[Supplied records — start]

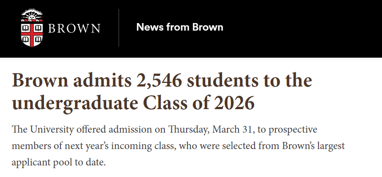Click the bottom-left open book on the shield
The height and width of the screenshot is (177, 382).
coord(26,39)
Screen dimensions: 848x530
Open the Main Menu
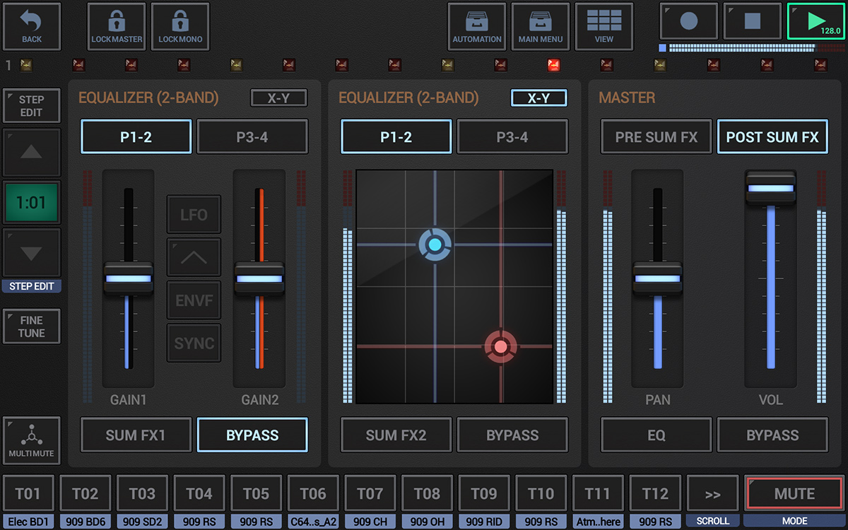click(541, 26)

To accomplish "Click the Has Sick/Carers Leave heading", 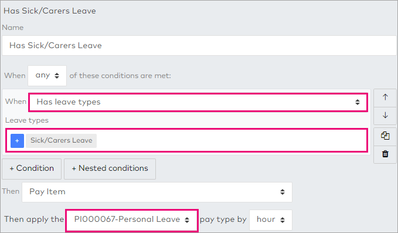I will (50, 11).
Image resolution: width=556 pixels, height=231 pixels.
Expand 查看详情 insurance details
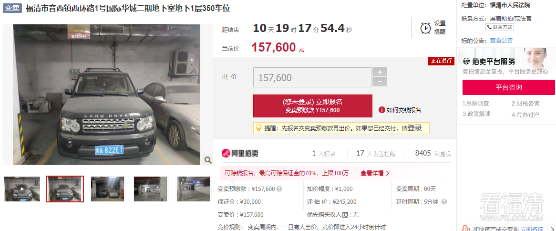(x=375, y=173)
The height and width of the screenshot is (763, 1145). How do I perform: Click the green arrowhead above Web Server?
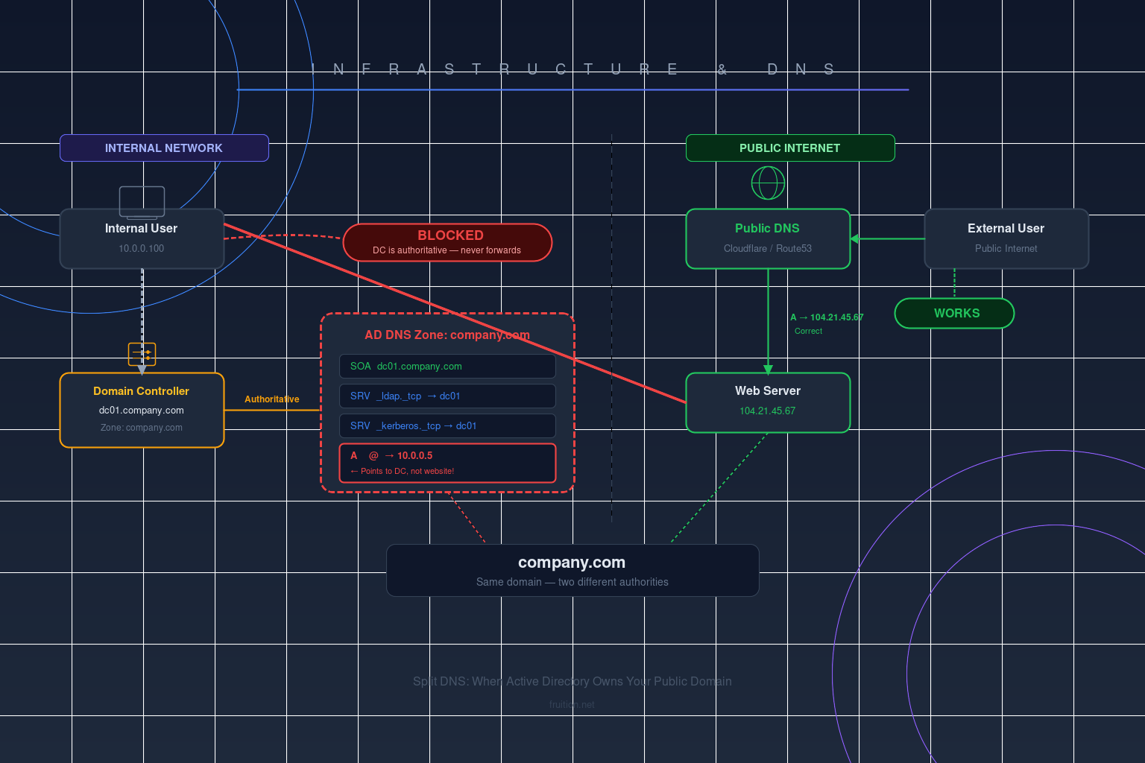[x=768, y=369]
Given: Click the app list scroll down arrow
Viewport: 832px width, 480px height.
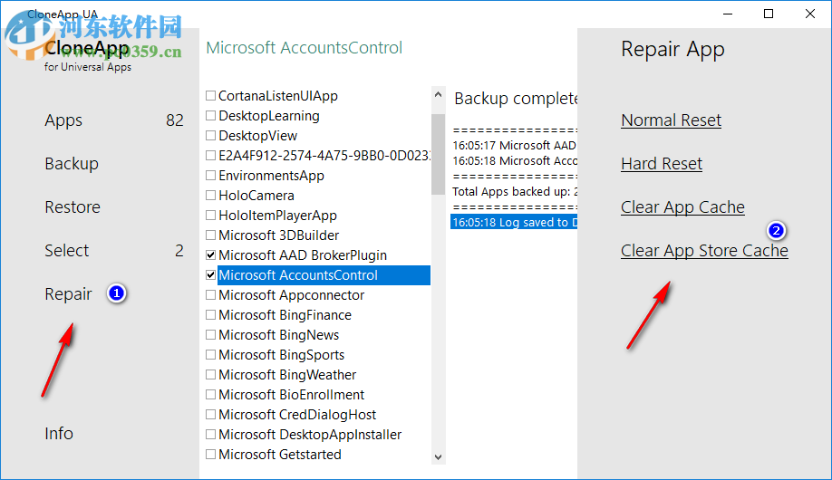Looking at the screenshot, I should point(439,457).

[Supplied records — finish]

**Task brief:** Reproduce the lines above, exactly and exclusively, from the line containing "Expand 查看详情 insurance details" down to the last line, both included; pictures are not part of the copy.

**Your solution:**
Expand 查看详情 insurance details
(x=375, y=173)
The height and width of the screenshot is (763, 1145). How do I perform: Click the green arrowhead above Web Server?
[x=768, y=369]
Given: Click the app list scroll down arrow
Viewport: 832px width, 480px height.
Looking at the screenshot, I should point(439,457).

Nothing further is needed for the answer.